Main-Paddeln: Aktive Entspannung
- 04. August 2021, 10:00 Uhr
- Von Jennifer Thiem
- Lesedauer: 5 min
Eigentlich wollte ich meinen Urlaub in den Bergen verbringen, doch der Wettergott hat es anders gewollt. Also beschloss ich bei bestem Wetter im Frankenland endlich mein Vorhaben „Main-Paddeln“ in die Tat umzusetzen. Nach einem regenreichen Sommer passt der Pegelstand, Begleiter hab‘ ich auch – braucht‘s nur noch ein Kanu. Doch zum Glück finde ich schnell Abhilfe und das Abenteuer kann beginnen. Lest mehr, was euch auf dem Main erwartet.

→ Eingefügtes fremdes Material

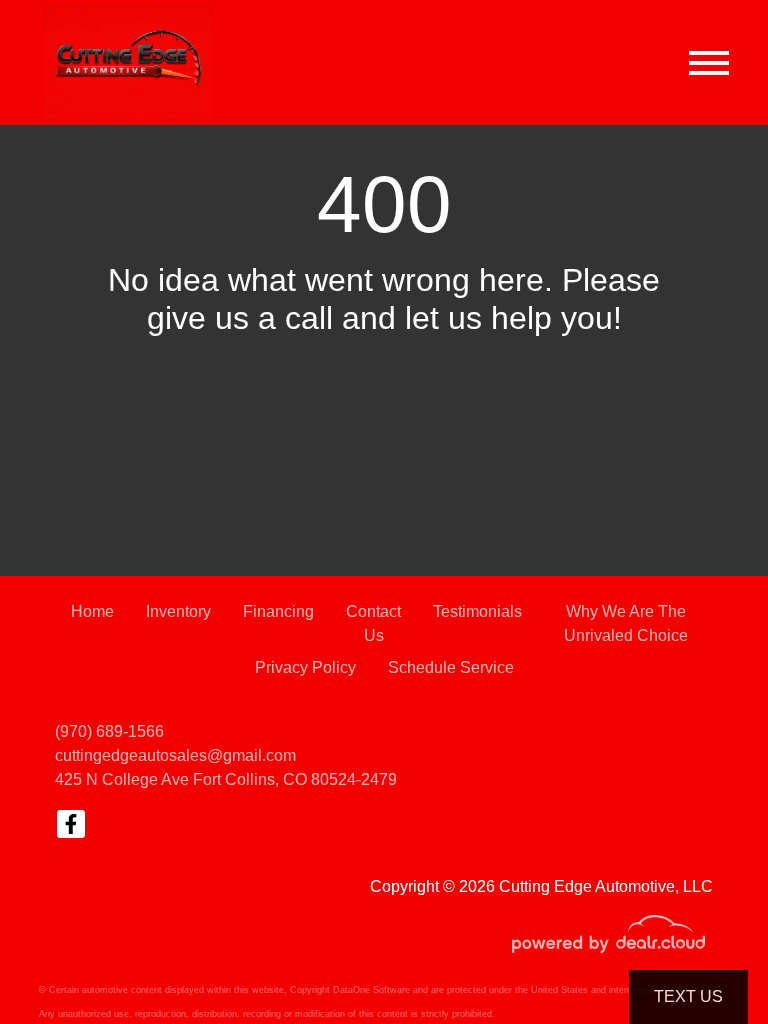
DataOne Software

Ich war schon Paddeln in Finnland, den Masuren und im Chiemgau, doch bisher noch nie auf dem Main. Fast schon peinlich… Doch ganz ehrlich: die letzten Jahre hat mir der Pegelstand auf dem Main immer wieder einen Strich durch die Rechnung gemacht. Schließlich wollte ich den Main von seiner „wilden“ Seite kennenlernen. Was es damit auf sich hat und worauf ihr beim Wasserwandern auf dem Main achten müsst, verrate ich euch hier.
Der Pegelstand
Die meisten wissen: Bei Hochwasser sollten Flüsse nicht befahren werden, denn sie können zu unberechenbaren, reißenden Strömen werden. Doch beim Paddeln auf dem oberen Main solltet ihr der Natur zuliebe zugleich den Mindest-Pegelstand beachten. Dieser liegt bei 2,20 m am Messpunkt in Kemmern und 1,65 m weiter mainaufwärts in Schwürbitz. Diese „Grenze“ ist eine Selbstverpflichtung zum Schutze der re-naturierten Abschnitte im Main. Hier fließt der Main wieder „wild“ und die Natur kann sich den Flusslauf ungehindert zurückerobern.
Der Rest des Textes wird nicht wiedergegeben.